Information given:
[Start of section]

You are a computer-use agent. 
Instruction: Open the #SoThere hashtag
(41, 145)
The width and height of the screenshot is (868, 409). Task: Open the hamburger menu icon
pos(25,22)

[End of section]

Activity: Copy every line of the records, leaving nothing out.

Task output:
You are a computer-use agent. 
Instruction: Open the #SoThere hashtag
(41, 145)
The width and height of the screenshot is (868, 409). Task: Open the hamburger menu icon
pos(25,22)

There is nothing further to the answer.